Transient/persistent conversion and schema evolution¶

The transient/persistent (T/P) separation mechanism allows the classes to evolve in newer versions of the software whilst allowing existing persistent versions to be read back, known as "schema evolution". This is accomplished by means of "T/P converters". A T/P converter converts between the (latest/current) transient version, and a persistent version. Unlike the POOL converters, T/P converters need to be written by hand. T/P converters are only required for non-xAOD classes (see below) and when “versioning” is involved in some way (although at this stage in the lifetime of ATLAS this does involve almost all classes).

A full guide to the T/P mechanism is given here (internal).

xAOD event data model¶

An event data model is a collection of classes — interfaces and concrete types — and their relationships which, together, provide a representation of a physics event, recorded by the ATLAS detector. It defines both how they are represented in memory (transient form) and on disk (persistent form). Using the same, coherent classes throughout the software improves commonality and coherence across the experiment, facilitates the use of more common and higher quality software, and allows for common object definitions (in both a software and a physics sense).

The xAOD EDM has been developed by ATLAS to represent analysis-level data objects in AOD and DAOD files. As such the xAOD objects are the data structures that are most commonly encountered by most ATLAS members. The objects in the xAOD are split into two types: interface objects and payload objects. The interface objects provide a user interface to the type, allowing operations such as electron->pt(), but do not contain the numerical data itself. The numerical payload is instead held in the payload objects. These allocate continuous memory for the data, and allow the interface objects to access this data. The data structure currently used by ATLAS for the payload is the ROOT TTree, but the EDM is actually not bound to a specific storage technology. Instances of the payload classes are referred to as "auxiliary stores".

xAOD classes consequently have a "dual personality": in Athena and other applications using an explicit event loop, the interface objects are used and the programmer is presented with containers of objects belonging to a given class (e.g. xAOD::TrackParticle, xAOD::Muon), with each data member being provided by an accessor method as shown above. However, if using ROOT or a similar column-based application the payload can be read directly since they are contiguous in memory and ultimately written as branches of a TTree. This means that files written in the xAOD format can be opened in ROOT without any ATLAS libraries, and plots made from the event data in exactly the same way as with a plain TTree. The xAOD has also enabled the development of non-Athena analysis frameworks since Athena libraries are no longer needed to read the files.

For examples on how to use the xAOD in analysis, please refer to the analysis tutorial.

xAOD design¶

A formal description of the xAOD design can be found here.

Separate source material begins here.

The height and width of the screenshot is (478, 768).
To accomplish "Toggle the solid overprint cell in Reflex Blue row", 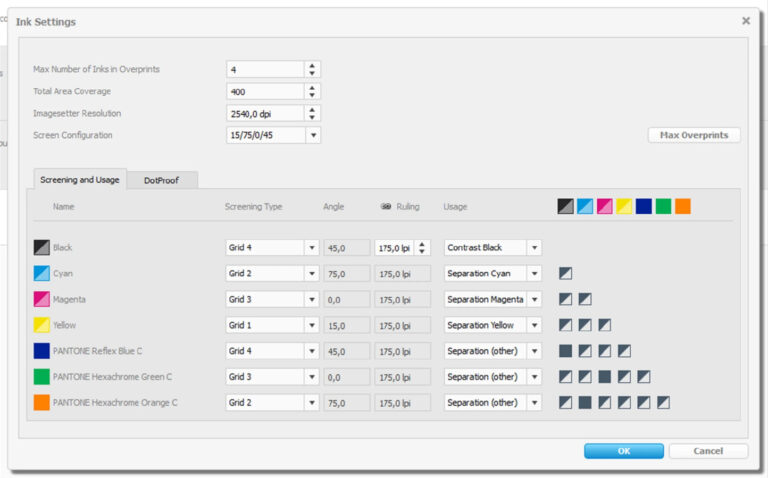I will [566, 351].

The key components, concepts and features are:

SG::AuxElement: all xAOD interface objects inherit from this class. It provides a consistent means of accessing the payload from all interface types.
xAOD::IParticle: most xAOD objects inherit from this class (which in turn inherits from SG::AuxElement) but not all - xAOD::EventInfo is an obvious exception. It provides a uniform interface for accessing 4-momentum / particle information about different types.
DataVector<T>: this represents containers of objects of type <T>. It behaves much like std::vector<T*> but has a number of additional features, most importantly covariance such that since xAOD::Muon inherits from xAOD::IParticle, DataVector<xAOD::Muon> also inherits from DataVector<xAOD::IParticle>. It includes code for implementing the separation of the interface and payload
SG::ÌAuxStore: the abstract interface to the auxiliary stores, allowing the connection between the DataVectors and the numerical payload
Versioning: concrete xAOD types always have a name ending in _vX, but in user code these are never directly used, with versionless typedefs used instead. This allows the conversion of an old _vX on disk to a newer version _vY in memory with a more up to date version of the software
Static and dynamic auxiliary stores: the static auxiliary stores contain the variables that are regarded as class members. In addition each static store references a dynamic store, which can be used to hold arbitrary data added on the fly. The static store forwards any requests for variables that it does not manage to the dynamic store
Shallow copies: a copy can be made of a DataVector with auxiliary data. The auxiliary store for this copied vector is of the type xAOD::ShallowAuxContainer. It maintains a reference to the original store. Any requests to write a variable will be carried out in the xAOD::ShallowAuxContainer, while read requests for variables not in the xAOD::ShallowAuxContainer. will be forwarded to the original store. This allows one to make a copy of a container and change a few variables, but still share the storage for most of the data.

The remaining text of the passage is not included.